Life-cycle of electricity in the modern world?
Unless you have been living in a cave; away from the modern world and not reading this article, you have conscious or unconscious gratitude towards how energy in general and electricity, in particular, has simplified our lives.
The life-cycle of electricity in the modern world can be articulated by studying the working of an electrical grid. The electrical grid connects all of the components from generation, transmission, distribution and consumption of electricity and is a technological marvel in its own rights.
Spend four minutes and watch the video below to understand how energy generated in a remote location reaches your home and improves your lifestyle on a daily basis.
Electricity started being commercially used in and around the year 1870, and the first electricity grid came into existence in the year 1882. Since 1882 there have been many iterations where technology has been introduced to optimise the production and distribution of electricity, but there hasn’t been a substantial revolution in the introduction of technology by energy operators.
Have you heard of the concept of ‘The Arrow of Time’?
It’s a concept that talks about how time is unidirectional and follows a singular path. Everything from the past flows to the present and from there to the future. It appears energy transmission and distribution is also somehow intertwined with the arrow of time and forms an ‘Arrow of Energy’ of sorts. Energy generated at the source moves to substations and to the place of consumption and is unidirectional. I will try to illustrate the path of energy flow using the below representation:
Arrow of energy poses a unique threat in solving the following
- Scaling energy throughput to consumer areas where energy demand surges without warning
- Storage of electricity at a point near the consumption rather than production to offset unanticipated energy demand within the network
- The ability for consumers to contribute towards the scaling of the grid and contribute towards energy production rather than only consumption
- Open new dimensions in energy trading by allowing consumers to trade energy between themselves
- Reduce dependency on the electricity grid that would allow for energy companies to concentrate on mid to large size consumers
- Bridge the gap between energy sustainability and rising demand
- Lower carbon footprint and pave the way for an eco-friendly energy distribution network for the future
The list goes on and proves that a need to tackle the arrow of energy phenomenon is imperative to have a sustainable energy production strategy for the future.

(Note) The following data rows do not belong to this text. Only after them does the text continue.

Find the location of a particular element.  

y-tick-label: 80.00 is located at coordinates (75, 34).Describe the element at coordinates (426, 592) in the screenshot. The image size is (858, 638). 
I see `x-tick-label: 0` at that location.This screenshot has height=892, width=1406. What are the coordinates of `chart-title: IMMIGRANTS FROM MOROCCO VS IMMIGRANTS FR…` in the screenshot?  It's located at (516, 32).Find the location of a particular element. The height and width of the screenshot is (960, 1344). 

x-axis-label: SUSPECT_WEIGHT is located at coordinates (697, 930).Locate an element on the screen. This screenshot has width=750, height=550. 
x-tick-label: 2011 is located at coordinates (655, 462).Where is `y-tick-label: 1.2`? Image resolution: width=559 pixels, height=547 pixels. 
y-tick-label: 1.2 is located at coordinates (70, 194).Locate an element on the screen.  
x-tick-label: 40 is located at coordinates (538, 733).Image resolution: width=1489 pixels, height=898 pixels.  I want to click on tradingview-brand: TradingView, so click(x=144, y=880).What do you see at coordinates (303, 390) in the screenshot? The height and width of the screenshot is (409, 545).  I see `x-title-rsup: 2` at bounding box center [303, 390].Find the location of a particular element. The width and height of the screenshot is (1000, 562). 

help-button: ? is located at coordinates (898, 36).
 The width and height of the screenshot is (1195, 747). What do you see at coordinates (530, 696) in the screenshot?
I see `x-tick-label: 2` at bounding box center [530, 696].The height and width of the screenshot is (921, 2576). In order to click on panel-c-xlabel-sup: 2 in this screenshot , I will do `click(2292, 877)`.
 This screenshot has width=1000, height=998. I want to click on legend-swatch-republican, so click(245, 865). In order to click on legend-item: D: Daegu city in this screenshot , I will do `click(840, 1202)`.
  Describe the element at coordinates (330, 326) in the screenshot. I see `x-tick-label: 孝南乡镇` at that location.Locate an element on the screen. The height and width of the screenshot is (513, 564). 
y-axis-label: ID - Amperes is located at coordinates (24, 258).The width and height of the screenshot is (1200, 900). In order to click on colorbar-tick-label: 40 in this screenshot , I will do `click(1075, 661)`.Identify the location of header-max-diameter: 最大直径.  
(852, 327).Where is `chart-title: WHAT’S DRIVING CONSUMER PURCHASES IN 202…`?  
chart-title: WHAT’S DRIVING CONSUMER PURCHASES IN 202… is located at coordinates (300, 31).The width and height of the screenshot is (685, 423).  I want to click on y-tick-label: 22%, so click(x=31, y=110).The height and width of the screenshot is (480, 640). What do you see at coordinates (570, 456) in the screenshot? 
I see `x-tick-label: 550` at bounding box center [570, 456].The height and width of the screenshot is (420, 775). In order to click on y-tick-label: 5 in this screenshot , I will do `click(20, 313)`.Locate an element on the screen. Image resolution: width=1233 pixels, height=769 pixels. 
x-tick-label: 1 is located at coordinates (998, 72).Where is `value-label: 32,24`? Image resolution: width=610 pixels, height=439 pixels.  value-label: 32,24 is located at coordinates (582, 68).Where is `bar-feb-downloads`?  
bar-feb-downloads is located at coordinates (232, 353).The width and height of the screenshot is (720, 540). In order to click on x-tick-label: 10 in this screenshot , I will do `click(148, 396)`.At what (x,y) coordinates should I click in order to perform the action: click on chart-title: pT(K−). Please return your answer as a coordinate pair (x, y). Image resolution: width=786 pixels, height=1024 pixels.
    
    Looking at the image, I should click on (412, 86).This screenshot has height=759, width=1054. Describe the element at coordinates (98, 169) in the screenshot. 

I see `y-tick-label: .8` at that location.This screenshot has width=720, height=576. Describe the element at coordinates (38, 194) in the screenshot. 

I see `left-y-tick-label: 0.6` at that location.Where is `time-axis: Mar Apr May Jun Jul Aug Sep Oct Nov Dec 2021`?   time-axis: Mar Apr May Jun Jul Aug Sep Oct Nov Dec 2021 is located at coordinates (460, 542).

Microgrid networks are the best contenders in solving the arrow of energy problem faced by today’s grids.
What is a Microgrid?
Wiki Definition – A microgrid is a localised group of electricity sources that operate typically connected to and synchronous with the macrogrid but can also disconnect to an “island mode” and function autonomously as physical and economic conditions dictate.
Simple Definition – A microgrid is an energy grid run by a small community and as the name suggests is miniature compared to the energy grid run by large power generation and distribution companies. The aim for a microgrid is to provide auxiliary power to its owner to offset consumption from the larger electricity grid, and an aspirational goal would be to be large and efficient enough to procure no energy from the network and if lucky put a bit of electricity back to the grid. However, if the big power companies are quick enough, they could end up cashing on this phenomenon and build microgrids themselves.
With an energy microgrid in the picture, the flow of energy changes and I will attempt to illustrate it at a high level using the following representation:
By having a microgrid controller setup at a community/suburb/estate energy transfer hub, it becomes quite easy to control the flow of energy and in some respects the direction of the energy flow as well. The microgrid controlling station equipped with battery storage can understand patterns of usage within the community and intelligently switch from grid energy usage to stored energy usage.
The community, if equipped with solar arrays (either independent/dedicated arrays or over rooftops of industrial/ commercial/ residential establishments) can feed the controlling station with surplus power in the day towards storage. Bigger communities may explore additional sources of energy such as wind farms.
On a long run and with sophistication in the field of predictive analytics software, the microgrid could potentially sell surplus energy back to the electricity grid and in turn become a revenue-generating source for the community.
So, what’s the verdict? – Future? or Hype?
In my view, microgrids will become the norm of the future. Human civilisation will pivot to alternative ways of bridging the gap between energy demand and what major energy companies can generate and distribute. Energy-hungry communities of the future will pivot to innovative solutions that will make the running of microgrids within smaller communities more feasible and attractive.
Microgrids can become a hype only if humans find an alternative and renewable source of energy that is cheaper to produce in comparison to the current sources energy. In short, the source of this futuristic energy solution will make establishment of a microgrid look like an expensive proposition.